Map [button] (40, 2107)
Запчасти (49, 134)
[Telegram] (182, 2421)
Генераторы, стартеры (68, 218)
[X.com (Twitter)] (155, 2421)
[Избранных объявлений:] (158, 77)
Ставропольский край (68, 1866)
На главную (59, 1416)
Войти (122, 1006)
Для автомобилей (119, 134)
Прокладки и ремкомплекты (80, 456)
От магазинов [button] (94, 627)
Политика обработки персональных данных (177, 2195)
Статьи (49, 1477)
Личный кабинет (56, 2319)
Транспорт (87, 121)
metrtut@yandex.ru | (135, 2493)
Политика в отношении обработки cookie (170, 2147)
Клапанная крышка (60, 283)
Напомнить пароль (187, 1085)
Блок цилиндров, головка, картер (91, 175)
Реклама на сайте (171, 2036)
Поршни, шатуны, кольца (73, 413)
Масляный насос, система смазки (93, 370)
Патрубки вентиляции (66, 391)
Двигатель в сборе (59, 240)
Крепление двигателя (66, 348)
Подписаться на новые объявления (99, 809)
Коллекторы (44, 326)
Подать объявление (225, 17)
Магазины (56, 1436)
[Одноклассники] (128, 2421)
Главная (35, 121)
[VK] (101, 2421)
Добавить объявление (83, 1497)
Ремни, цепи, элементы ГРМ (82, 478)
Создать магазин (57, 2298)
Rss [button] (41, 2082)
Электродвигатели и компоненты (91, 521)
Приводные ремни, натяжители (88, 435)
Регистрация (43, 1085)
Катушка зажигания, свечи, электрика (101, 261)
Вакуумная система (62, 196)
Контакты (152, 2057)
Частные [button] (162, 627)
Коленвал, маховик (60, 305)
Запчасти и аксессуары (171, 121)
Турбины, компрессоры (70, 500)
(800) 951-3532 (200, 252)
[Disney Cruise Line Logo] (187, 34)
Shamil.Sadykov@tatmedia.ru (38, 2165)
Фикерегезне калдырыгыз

━━━━━━━━

■ **WORK INSTRUCTION**: Output each entry exactly. Leave none out.

■ **YOUR SOLUTION**:
Map [button] (40, 2107)
Запчасти (49, 134)
[Telegram] (182, 2421)
Генераторы, стартеры (68, 218)
[X.com (Twitter)] (155, 2421)
[Избранных объявлений:] (158, 77)
Ставропольский край (68, 1866)
На главную (59, 1416)
Войти (122, 1006)
Для автомобилей (119, 134)
Прокладки и ремкомплекты (80, 456)
От магазинов [button] (94, 627)
Политика обработки персональных данных (177, 2195)
Статьи (49, 1477)
Личный кабинет (56, 2319)
Транспорт (87, 121)
metrtut@yandex.ru | (135, 2493)
Политика в отношении обработки cookie (170, 2147)
Клапанная крышка (60, 283)
Напомнить пароль (187, 1085)
Блок цилиндров, головка, картер (91, 175)
Реклама на сайте (171, 2036)
Поршни, шатуны, кольца (73, 413)
Масляный насос, система смазки (93, 370)
Патрубки вентиляции (66, 391)
Двигатель в сборе (59, 240)
Крепление двигателя (66, 348)
Подписаться на новые объявления (99, 809)
Коллекторы (44, 326)
Подать объявление (225, 17)
Магазины (56, 1436)
[Одноклассники] (128, 2421)
Главная (35, 121)
[VK] (101, 2421)
Добавить объявление (83, 1497)
Ремни, цепи, элементы ГРМ (82, 478)
Создать магазин (57, 2298)
Rss [button] (41, 2082)
Электродвигатели и компоненты (91, 521)
Приводные ремни, натяжители (88, 435)
Регистрация (43, 1085)
Катушка зажигания, свечи, электрика (101, 261)
Вакуумная система (62, 196)
Контакты (152, 2057)
Частные [button] (162, 627)
Коленвал, маховик (60, 305)
Запчасти и аксессуары (171, 121)
Турбины, компрессоры (70, 500)
(800) 951-3532 (200, 252)
[Disney Cruise Line Logo] (187, 34)
Shamil.Sadykov@tatmedia.ru (38, 2165)
Фикерегезне калдырыгыз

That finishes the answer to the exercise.